Work to do:
• A. Please rewrite the source records rows from the start of the source records through the line containing "click(x=643, y=52)", keeping the requests, and multiply every coordinate in the answers by 2.2, rounding to whole numbers with halves rounded up. Omit the pictures from your answer.
• B. Proceed with the text on John P. Connolly's appointment as Platform's chief accounting officer, picking up right after its final sentence.

## start Excerpted text

Item 5.02 Departure of Directors or Certain Officers; Election of Directors; Appointment of Certain Officers; Compensatory Arrangements of Certain Officers.
On September 13, 2016, the board of directors of Platform Specialty Products Corporation ("Platform") voted to appoint John P. Connolly, age 50, as Vice President, Corporate Controller and Chief Accounting Officer ("CAO") of Platform. The position of Vice President - Chief Accounting Officer was previously held by Robert L. Worshek, who was recently appointed as Vice President – Accounting, effective September 13, 2016.
Prior to joining Platform, Mr. Connolly served as Vice President, Controller and Chief Accounting Officer at Xylem Inc., a spun off water technology company from ITT Corporation ("ITT"), from October 2011 to August 2016. Prior to joining Xylem Inc., Mr. Connolly spent five years at ITT during which time he held key roles as Director, Financial Planning & Analysis, and Director of Accounting. Previously, Mr. Connolly spent 10 years at IBM in roles of increasing responsibility including Manager of Financial Planning & Analysis, Controller of a software division, and Head of Pricing & Licensing Strategy across IBM’s software business, as well as seven years at PricewaterhouseCoopers LLP reaching the level of Manager. Mr. Connolly is a CPA and holds an MBA in Finance from the Lubin School of Business at Pace University.

## end Excerpted text
## start Entries supplied

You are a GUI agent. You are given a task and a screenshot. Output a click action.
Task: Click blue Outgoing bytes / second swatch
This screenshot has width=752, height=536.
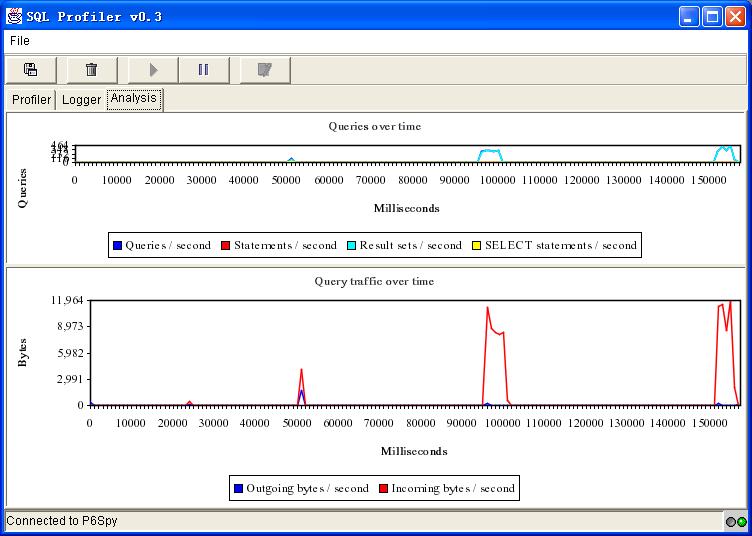pyautogui.click(x=238, y=489)
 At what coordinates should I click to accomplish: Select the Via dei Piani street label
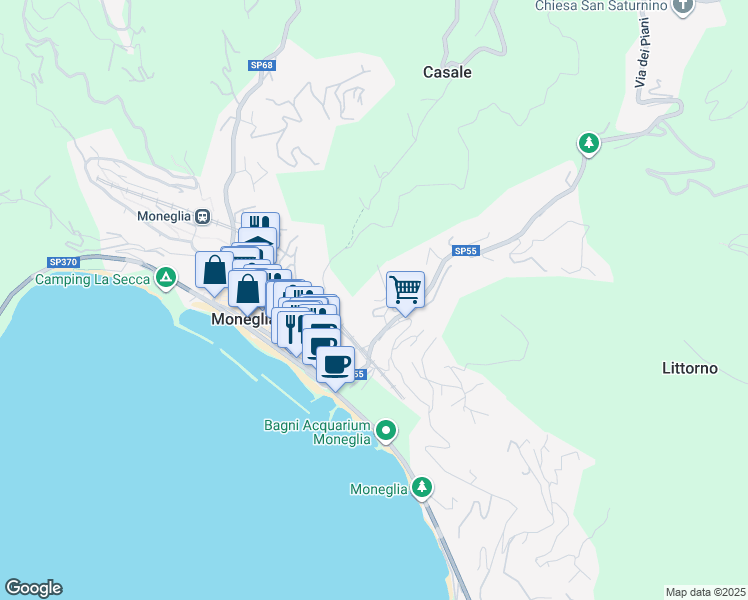click(x=643, y=52)
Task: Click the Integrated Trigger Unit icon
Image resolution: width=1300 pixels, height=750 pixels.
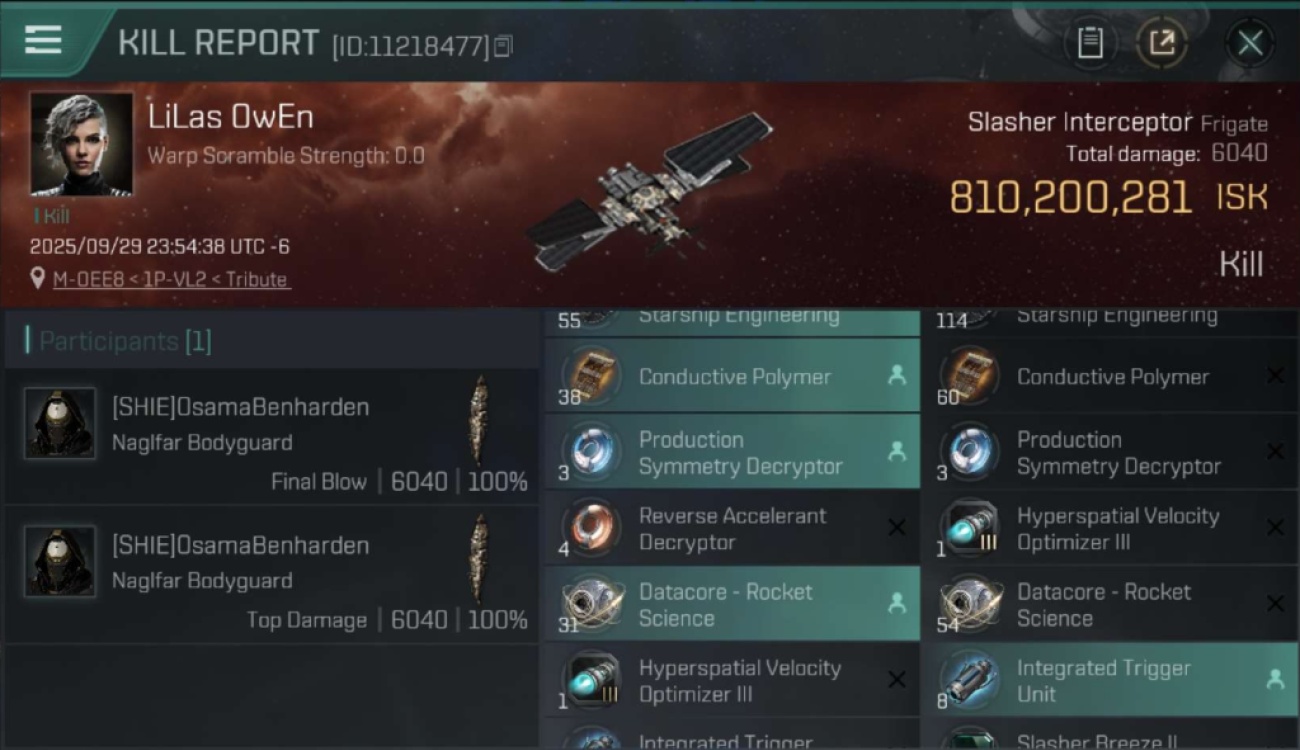Action: tap(969, 680)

## end Entries supplied

Task results:
• A.
You are a GUI agent. You are given a task and a screenshot. Output a click action.
Task: Click blue Outgoing bytes / second swatch
This screenshot has width=752, height=536.
pyautogui.click(x=524, y=1076)
 At what coordinates should I click to accomplish: Select the Via dei Piani street label
click(x=1415, y=114)

• B.
Mr. Connolly's compensation consists of an annual base compensation of $345,000, less applicable taxes and withholdings, and he is eligible for an annual discretionary performance bonus target equal to 50% of his base salary, subject to achievement of applicable performance metrics. Mr. Connolly will receive a signing cash bonus equal to $50,000, less applicable taxes and withholdings, to be paid by the end of March 2017, and was also granted restricted stock unit awards of Platform's common stock as described below.
Concurrent with his appointment as CAO, Mr. Connolly was granted 19,988 performance-based restricted stock units ("PRSUs"), effective September 13, 2016. Each PSU represents a contingent right to receive one (1) share of Platform's common stock. According to Mr. Connolly's grant agreement (the "PRSU Agreement"), the PRSUs will be earned and vested over a three-year performance period upon achievement of Platform's (i) return on invested capital ("ROIC"), multiplied by the applicable ROIC modifier, as measured from January 1, 2016 to December 31, 2018, and (ii) annual compound total shareholder return (“TSR”), multiplied by the applicable TSR modifier, as measured from August 22, 2016 to March 15, 2019. Mr. Connolly was also granted pursuant to a grant agreement effective September 13, 2016 (the "RSU Agreement") (i) 9,845 time-based restricted stock units ("RSUs") vesting in full on August 22, 2019 and (ii) 23,866 RSUs, of which 17,900 will vest in full on March 31, 2017 and 5,966 will vest in full on March 31, 2018.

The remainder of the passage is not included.